Big Pharma wants to run medical experiments on your babies
(NaturalNews) Before the U.S.
Food and Drug Administration (FDA)
approves a new drug, pharmaceutical companies have to demonstrate
through drug trials on humans that their drugs are, supposedly, safe.
Unfortunately, many of these tested-on-human-guinea-pigs medications
turn out to have serious side effects that aren't discovered until
countless people have taken these meds for many years
after FDA
approval. Even more worrisome is deliberate and illegal covering-up of
potentially deadly side effects of prescription drugs.
These
issues aren't slowing down the push for more drugs and more drug
testing, however. In fact, in a commentary just published in the
Journal of Pediatrics, Henry Akinibi, MD, and his colleagues from Cincinnati Children's Hospital Medical Center and the
University of Cincinnati are calling for Big Pharma to work with academics to conduct more human drug tests on a special group --
newborn babies.
Dr.
Akinibi argues that children, especially neonates, are an
"underrepresented population" when it comes to drug experiments. Out of
more than 120,000 studies at the
National Institutes of Health (NIH) clinical trials repository, only 0.6 percent involve neonates; in
total, only 3.4 percent of all registered pediatric studies involve
newborns. He puts the blame on many factors, such as extra regulations
required to experiment on children, no adult equivalents of many newborn
health problems to give researchers a starting point for trying various
drugs, the unique physiology of newborns and, of course,
not enough financial incentives for pharmaceutical companies.
The
result, Akinibi and his team write, is that many physicians prescribe
adult-approved drugs for children in off-label and unapproved uses and
without any clinical trials at all. The safety of this practice is often
unknown and could obviously be placing newborns at risk for unknown
side effects and other dangers. So, the authors of
The Journal of Pediatrics commentary write, the answer is for the
drug industry to work with academics to come up with study designs for
newborns and for more funds to test more drugs on these babies.

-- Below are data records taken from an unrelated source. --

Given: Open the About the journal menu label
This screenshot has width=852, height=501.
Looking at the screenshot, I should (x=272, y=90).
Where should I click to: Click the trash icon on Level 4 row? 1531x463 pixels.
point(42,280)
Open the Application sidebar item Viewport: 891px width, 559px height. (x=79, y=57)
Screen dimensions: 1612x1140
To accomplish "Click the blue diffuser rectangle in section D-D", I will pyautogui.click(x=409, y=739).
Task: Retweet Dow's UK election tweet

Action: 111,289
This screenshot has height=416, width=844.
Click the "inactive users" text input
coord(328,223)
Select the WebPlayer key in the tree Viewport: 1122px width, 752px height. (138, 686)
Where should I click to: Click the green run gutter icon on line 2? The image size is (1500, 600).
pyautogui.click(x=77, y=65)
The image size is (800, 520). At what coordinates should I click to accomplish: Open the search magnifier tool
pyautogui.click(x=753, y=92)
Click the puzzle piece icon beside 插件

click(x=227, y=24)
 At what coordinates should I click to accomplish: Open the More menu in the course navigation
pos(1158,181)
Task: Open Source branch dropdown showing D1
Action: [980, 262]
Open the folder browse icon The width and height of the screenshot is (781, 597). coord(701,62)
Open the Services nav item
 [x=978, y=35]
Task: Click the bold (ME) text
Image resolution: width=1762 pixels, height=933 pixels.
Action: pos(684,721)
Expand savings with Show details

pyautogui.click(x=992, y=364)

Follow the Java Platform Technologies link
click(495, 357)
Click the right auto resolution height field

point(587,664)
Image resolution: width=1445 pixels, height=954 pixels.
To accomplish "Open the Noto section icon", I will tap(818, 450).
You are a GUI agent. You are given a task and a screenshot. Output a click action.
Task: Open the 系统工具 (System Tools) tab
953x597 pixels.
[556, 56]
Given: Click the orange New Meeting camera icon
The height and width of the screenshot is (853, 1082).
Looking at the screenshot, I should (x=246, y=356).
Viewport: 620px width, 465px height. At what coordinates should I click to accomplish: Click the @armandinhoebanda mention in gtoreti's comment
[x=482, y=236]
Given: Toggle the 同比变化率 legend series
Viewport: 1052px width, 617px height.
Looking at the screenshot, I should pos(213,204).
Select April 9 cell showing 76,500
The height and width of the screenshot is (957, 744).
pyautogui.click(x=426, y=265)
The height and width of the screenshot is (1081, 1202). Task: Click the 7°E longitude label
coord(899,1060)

While no one wants sick or otherwise fragile newborns to not receive
medical care and help, increasing the number of drug tests on babies is
worrisome for many reasons. One important concern is the discovery of
bogus drug trial results that have been used to push dangerous drugs. No
one knows for sure how often this happens because we only hear about
instances where
Big Pharma is caught and prosecuted.
A
case in point: last summer the U.S. Justice Department fined drug giant
GlaxoSmithKline $3 billion to resolve federal criminal and civil
inquiries arising from the company's illegal promotion of some of its
products and failure to report safety issues -- including the hidden
fact that the diabetes drug Avandia increases the risk of congestive
heart failure and heart attack. What's more, as
Natural News recently reported, a study in the journal
Nature documented an epidemic of phony research data and fraudulent research ,
fueled in part by greed for grant money, which also throws the whole
accuracy of drug safety into question.